=== Section Start ===

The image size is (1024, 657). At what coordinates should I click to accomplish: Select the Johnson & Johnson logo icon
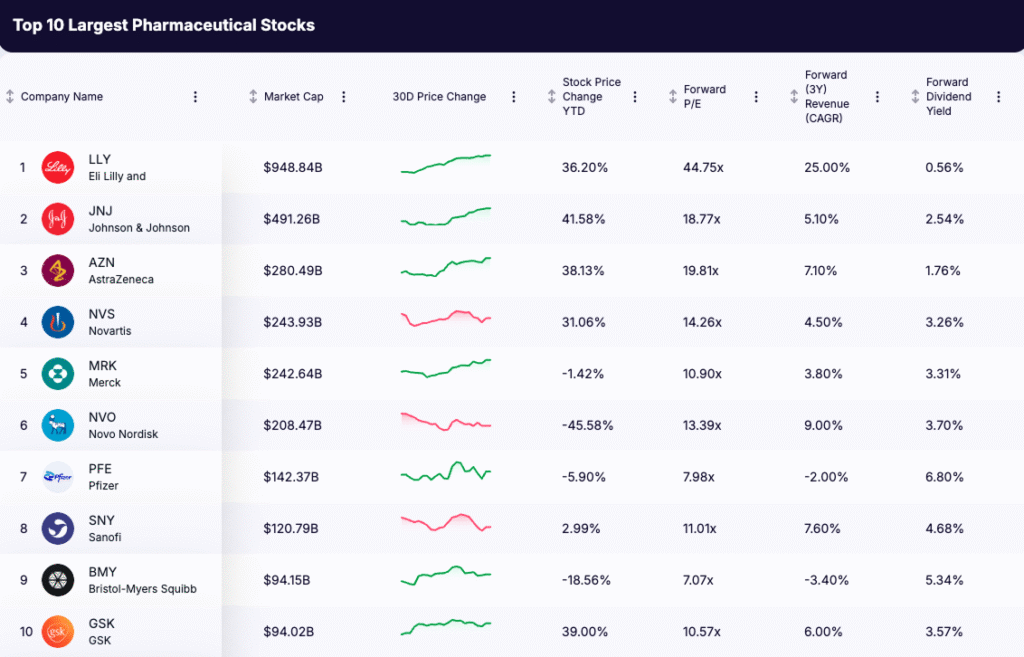(x=57, y=219)
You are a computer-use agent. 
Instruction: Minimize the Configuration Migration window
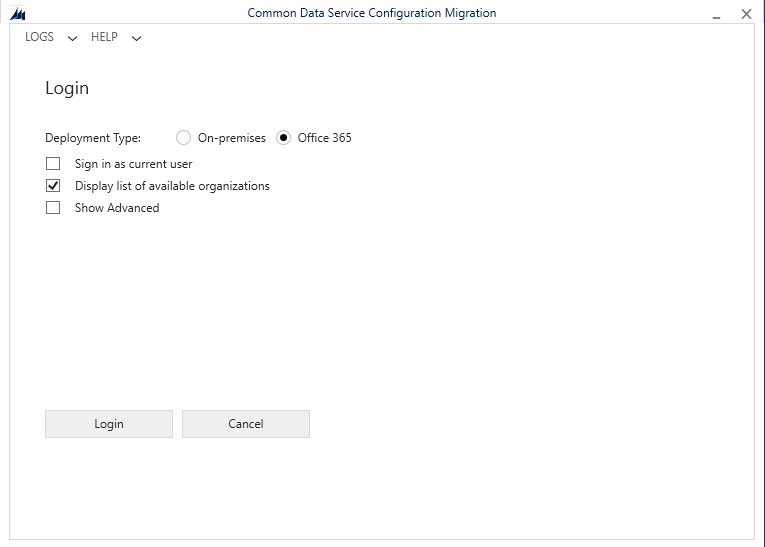(x=717, y=15)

=== Section End ===

EXERCISE REQUIREMENTS — Print every entry exactly. Pictures are not part of the copy.

WRITTEN RESPONSE —
The image size is (1024, 657). At what coordinates should I click to accomplish: Select the Johnson & Johnson logo icon
(x=57, y=219)
You are a computer-use agent. 
Instruction: Minimize the Configuration Migration window
(x=717, y=15)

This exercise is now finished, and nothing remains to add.